If the resignation is accepted, the court must ensure someone is in place to administer the estate. Fla. Stat. § 733.503 provides that the court shall appoint a successor personal representative (or appoint a curator temporarily until a successor is appointed).
If the issue is not voluntary resignation but misconduct or inability to serve, Florida also allows removal for specific causes. The key removal statute is Fla. Stat. § 733.504, which lists grounds such as incapacity, failure to comply with court orders, failure to account, maladministration, and conflicts of interest.
For more background on what a personal representative is supposed to be doing (and what can trigger disputes), see: Executor (Personal Representative) responsibilities during Florida probate. If the problem is really a fight over who should serve, this may also help: Disputes over who should be appointed personal representative in Florida.

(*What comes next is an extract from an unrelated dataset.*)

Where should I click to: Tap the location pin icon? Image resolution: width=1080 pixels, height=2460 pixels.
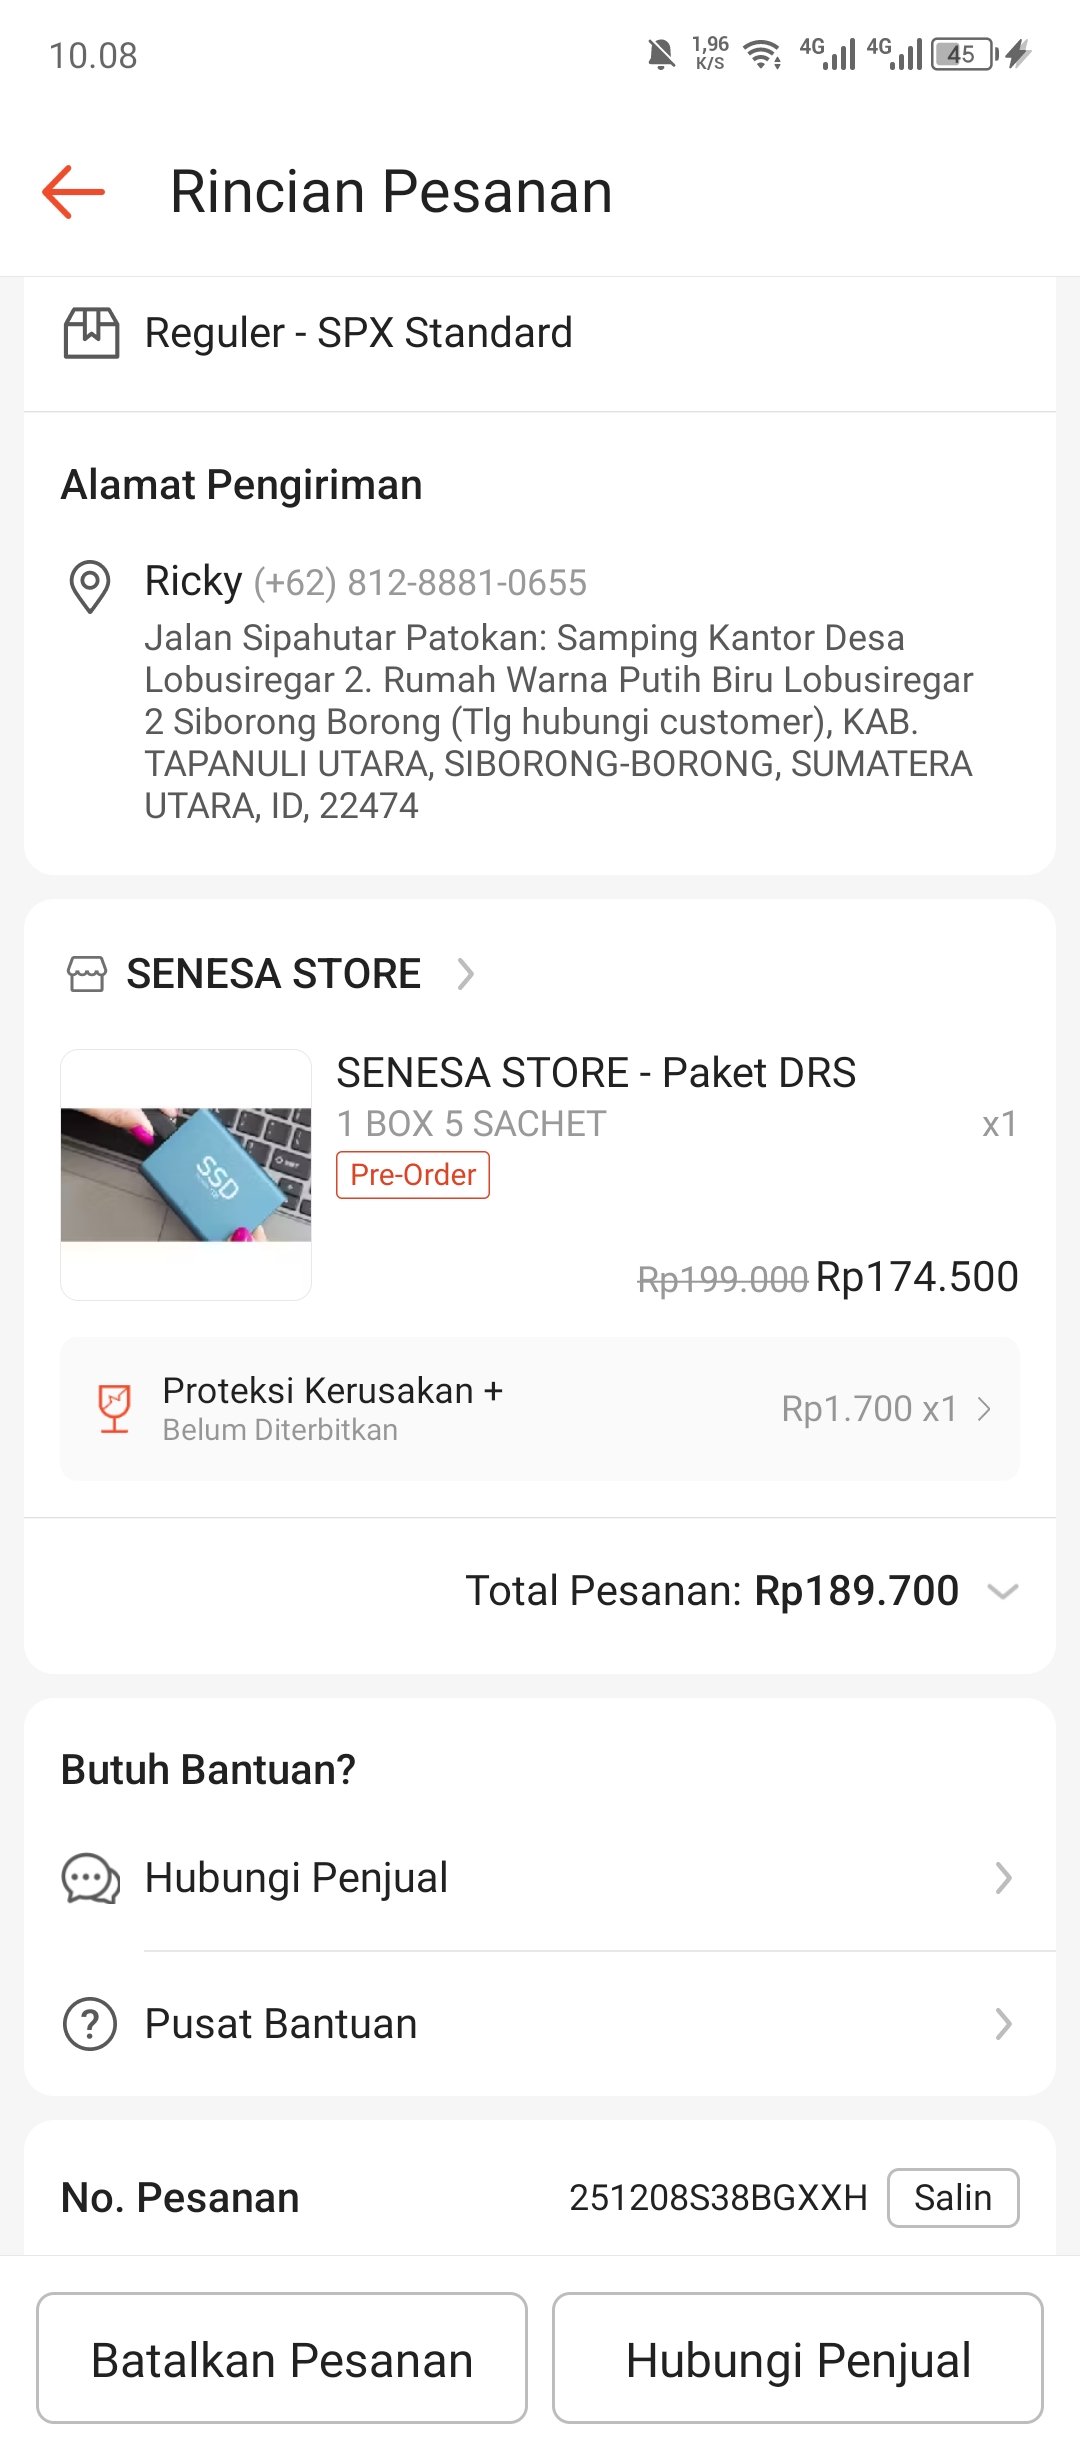click(x=90, y=585)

Why You Should Speak with an Attorney
While the statutes provide the general rule, applying them to your situation is rarely simple. Legal outcomes often depend on:
- Strict Deadlines: A resigning personal representative may still have to address accounting and discharge issues, and timing can matter if beneficiaries object or if the court requires additional reporting before letters are revoked.
- Burden of Proof: If you are seeking removal (not resignation), you typically need evidence that fits one of the statutory grounds—mere family conflict is often not enough without facts showing harm, noncompliance, or disqualification.
- Exceptions and Liability: Even after resignation, Florida law makes clear the personal representative is not automatically exonerated from liability for prior actions. That can create disputes about missing assets, improper payments, or incomplete records, and it can delay closing the estate.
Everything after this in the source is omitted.